O sucesso do livro borbulhou espontaneamente de baixo para cima, propelido pela propaganda de boca em boca das crianças, em vez de ser imposto por um esquema promocional avassalador.
No começo, os adultos não sacavam o que estava acontecendo. O "New York Times" só resenhou o primeiro livro cinco meses depois de sua publicação, quando "A Pedra Filosofal" já estava na lista de mais vendidos do jornal havia 14 semanas, bem acima do recorde de três semanas para os livros juvenis, de "A Teia de Charlotte", de E.B. White (1952).
O orçamento de promoção da Scholastic para o novo Harry Potter chegou aos US$ 3,5 milhões -provavelmente apenas um décimo do que a Universal gastou divulgando "Hulk".
Enquanto você lê este artigo, "Hulk", assim como outros sucessos que o antecederam, provavelmente estará perdendo a força nas bilheterias, o primeiro passo do filme rumo ao esquecimento.
Vivemos em uma cultura de entretenimento de alto orçamento na qual os maiores filmes de Hollywood, a maior parte dos quais direcionados a adolescentes, saturam o mercado por uma ou duas semanas e desaparecem.
Não há tempo para que a propaganda de boca em boca permita que um trabalho com algo de especial mas não instantaneamente vendável encontre audiência de massa, e, assim, por que os estúdios correriam esse risco? É mais fácil produzir em série as fórmulas comprovadas e as franquias, mais estúpidas a cada título novo.
A maquinaria que gera esses filmes descartáveis é a antítese da trajetória de carreira da série Harry Potter. O primeiro romance continua entre os dez mais vendidos na lista do "New York Times" 178 semanas depois do lançamento, e muito depois que o filme nele baseado saiu de cartaz.
No novo romance, Harry está com 15 anos. Os leitores que começaram a acompanhá-lo cinco anos atrás também cresceram. Esses alunos de segundo grau são a um só tempo os mais procurados e os mais desprezados consumidores pelo show business atual.

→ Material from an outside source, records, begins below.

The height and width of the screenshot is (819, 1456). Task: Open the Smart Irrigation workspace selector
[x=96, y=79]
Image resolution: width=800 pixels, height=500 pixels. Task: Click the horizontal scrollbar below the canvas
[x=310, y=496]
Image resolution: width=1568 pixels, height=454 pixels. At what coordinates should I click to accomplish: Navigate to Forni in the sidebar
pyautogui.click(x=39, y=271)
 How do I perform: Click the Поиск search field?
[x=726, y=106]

Procurados porque são uma faixa etária que tem renda disponível e apetite incessante por todas as formas de entretenimento. E desprezados porque são responsáveis por roubo em larga escala de produtos industriais. As dificuldades da indústria da música são atribuídas ao Napster, que surgiu mais ou menos ao mesmo tempo que o primeiro romance da série Harry Potter, e aos seus sucessores atuais.
A indústria fonográfica tentou usar a Justiça, impor novas leis, realizar campanhas educativas e xingar os infratores para pôr fim à pirataria via troca de arquivos, mas não obteve grande resultado.
A indústria do cinema é a próxima. Sem banda larga, demora para que a garotada baixe filmes, mas isso não impediu que muitos deles difundissem uma cópia pirata de "Hulk" na internet duas semanas antes da estréia do filme.
Agora que a queima de DVDs se une à queima de CDs como recurso padrão nos computadores domésticos, veremos cópias ilimitadas de filmes em DVD, já que o código de proteção desses produtos é fácil de decifrar.
A questão é: como essa garotada que adora entretenimento e se criou com Harry Potter cresce e adere ao roubo? Certamente eles sabem que roubar canções protegidas por direitos autorais equivale a roubar roupas na Gap. Não há uma explicação simples, claro, nem racionalização aceitável que desculpe o roubo. Mas não é segredo que a pirataria de música disparou quando os preços dos CDs subiram, e os adolescentes se enraiveceram diante da perspectiva de pagar o mesmo preço por uma edição capa dura de Harry Potter e um CD com 12 canções, dez das quais não interessam.